**Texto citado:**
==*==

26. Neste entendimento nada inovamos. Trecho do Voto do Ministro-Relator Adylson Motta, que fundamentou a Decisão Plenária 133/2000, expõe bem o assunto:
“… a caracterização, em tese, dos casos de emergência ou de calamidade pública, nos termos do art. 24, inciso IV, da Lei n. 8.666/93, foi feita por esta Corte de Contas mediante a Decisão n. 347/94 – Plenário – TCU (Relator: Exmº Sr. Ministro Carlos Átila Álvares da Silva, Ata n. 22/94, in DOU de 21.06.94 e RDA 197/266), proferida no âmbito do processo TC 009.248/94-3, que tratava de Consulta formulada pelo então Ministro dos Transportes. Naquela ocasião, o TCU decidiu, in verbis:
‘(…) responder ao ilustre Consulente, quanto à caracterização dos casos de emergência ou de calamidade pública, em tese:
a) que, além da adoção das formalidades previstas no art. 26 e seu parágrafo único da Lei n. 8.666.93, são pressupostos da aplicação do caso de dispensa preconizado no art. 24, inciso IV, da mesma Lei:
a.1) que a situação adversa, dada como de emergência ou de calamidade pública, não se tenha originado, total ou parcialmente, da falta de planejamento, da desídia administrativa ou da má gestão dos recursos disponíveis, ou seja, que ela não possa, em alguma medida, ser atribuída à culpa ou dolo do agente público que tinha o dever de agir para prevenir a ocorrência de tal situação;
a.2) que exista urgência concreta e efetiva do atendimento a situação decorrente do estado emergencial ou calamitoso, visando afastar risco de danos a bens ou à saúde ou à vida de pessoas;
a.3) que o risco, além de concreto e efetivamente provável, se mostre iminente e especialmente gravoso;
a.4) que a imediata efetivação, por meio de contratação com terceiro, de determinadas obras, serviços ou compras, segundo as especificações e quantitativos tecnicamente apurados, seja o meio adequado, efetivo e eficiente de afastar o risco iminente detectado;(…)[grifamos].” Acórdão nº 300/2004 – Plenário, Relator Ubiratan Aguiar. Data da sessão: 24/03/2004.

Isto posto, tendo em vista os termos do Ofício 1º GV nº 07/2017, entendo que a situação em análise não se enquadra no quanto disposto no inciso IV do art. 24 da Lei Federal nº 8.666/93, não sendo admissível a contratação dos serviços solicitados em caráter de urgência e, consequentemente, mediante dispensa de licitação.

==*==

**Listagem exibida:**
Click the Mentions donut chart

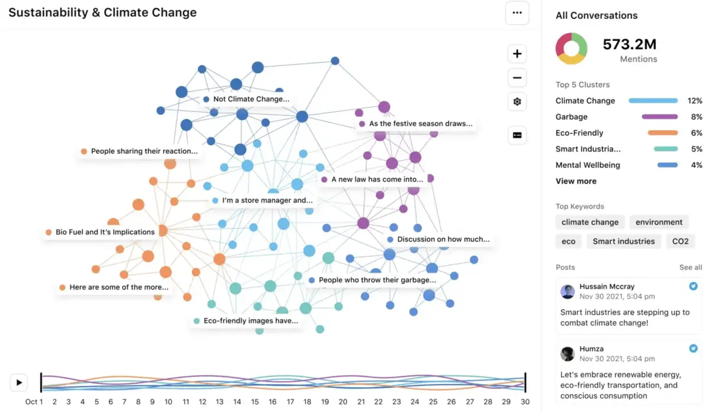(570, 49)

==*==

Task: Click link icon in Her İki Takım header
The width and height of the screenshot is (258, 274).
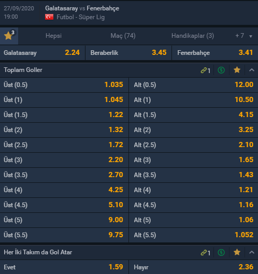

==*==

**Tarefas a realizar:**
a – De acordo com o texto sobre dispensa de licitação em casos de emergência, qual decisão do TCU caracterizou, em tese, os casos de emergência ou de calamidade pública?
b – Dê continuidade ao texto sobre dispensa de licitação em casos de emergência, começando logo após a última frase apresentada.

**Respostas esperadas:**
a – A Decisão n. 347/94 – Plenário – TCU.

b –
Em que pese o nobre propósito da Resolução CMSP nº 07, de 02 de maio de 2017 e a inegável importância da implementação de recursos para assegurar o efetivo direito à comunicação e à informação, a contratação dos serviços de produção de legendas em tempo real – estenotipia e de recurso de audiodescrição deve observar o regramento inscrito na Lei Federal nº 8.666/93, sob pena de restar configurada contratação irregular, apta a ensejar a cominação das sanções inscritas na legislação já referida e na Lei Federal nº 8.429/92 (Lei de Improbidade Administrativa).

Frise-se, ainda, que nos termos da manifestação do Sr. Coordenador do Centro de Comunicação Institucional e do Memo CCI nº 031/2017 por ele subscrito, já foram iniciados estudos preliminares para definição do objeto a ser futuramente contratado, bem como o levantamento de custos iniciais para a medida, a evidenciar que esta Edilidade está efetivamente adotando as providências regulares e legais para a implementação do quanto disposto na Resolução referida.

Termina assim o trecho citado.